Apesar de ter sido nomeado pelo ex-governador petista, Vieira foi o único secretário a se manter no cargo desde a posse de Romeu Zema (Novo). A manutenção no cargo foi celebrada por representantes da indústria pelo fato de Vieira ter dado mais agilidade ao processo de licenciamento ambiental.
O rebaixamento do risco da barragem Córrego do Feijão veio à tona em 11 de dezembro do ano passado, quando a Vale levou à Câmara de Atividades Minerárias solicitação para novas operações na mina. O pedido incluía operações na barragem que rompeu, desativada desde 2015. O pedido da Vale foi aprovado por oito dos nove conselheiros, que seguiram parecer da secretaria de Meio Ambiente — comandada por Vieira. A secretaria rebaixou a classe de risco da mina de 6 (mais alto risco) para 4 (menor risco).
Com o potencial destruidor rebaixado, a Vale escapou do licenciamento padrão, conhecido como trifásico, e conseguiu aprovar de uma única vez três licenças (prévia, operação e instalação). A medida agilizou as intenções da empresa, entre elas, a de reaproveitar os rejeitos da barragem que rompeu.
O único voto contrário foi de Maria Teresa Corujo, representante do Fórum Nacional de Comitês de Bacias Hidrográficas (Fonasc). “Eles queriam transformar o rejeito em produto. Para isso, voltam a beneficiar os rejeitos e misturam com minério recém extraído”, explica Corujo.
Barragem Córrego do Feijão rompeu liberando 13 milhões de metros cúbicos de rejeitos de minério de ferro. Foto: Corpo de Bombeiros / Divulgação
Entre fevereiro de 2017 e janeiro deste ano, apenas um projeto minerário — nas 40 reuniões realizadas — foi barrado na câmara técnica do Conselho Estadual de Política (Copam), órgão que engloba a Câmara de Atividades Minerárias. “O secretário [Germano Vieira] sempre atendeu os interesses da indústria, das empresas mineradoras e do agronegócio, por isso ele continuou no comando”, entende Corujo.

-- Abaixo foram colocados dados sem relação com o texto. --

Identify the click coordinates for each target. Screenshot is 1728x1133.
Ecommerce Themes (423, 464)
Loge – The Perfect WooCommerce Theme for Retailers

Na gestão de Vieira os licenciamentos ambientais passaram a ser feitos a “toque de caixa”, de acordo com o diretor de meio ambiente e saúde da União de Associações Comunitárias de Congonhas, Sandoval de Souza Pinto Filho.
“Os licenciamentos têm celeridade estranha, quase todos os processos têm parecer favorável às empresas e a análise técnica é inócua”, avalia Sandoval. Congonhas está a 90 quilômetros da barragem de Brumadinho, mas a cidade — tombada como patrimônio histórico da humanidade — é cercada por diversas barragens de rejeitos de mineração.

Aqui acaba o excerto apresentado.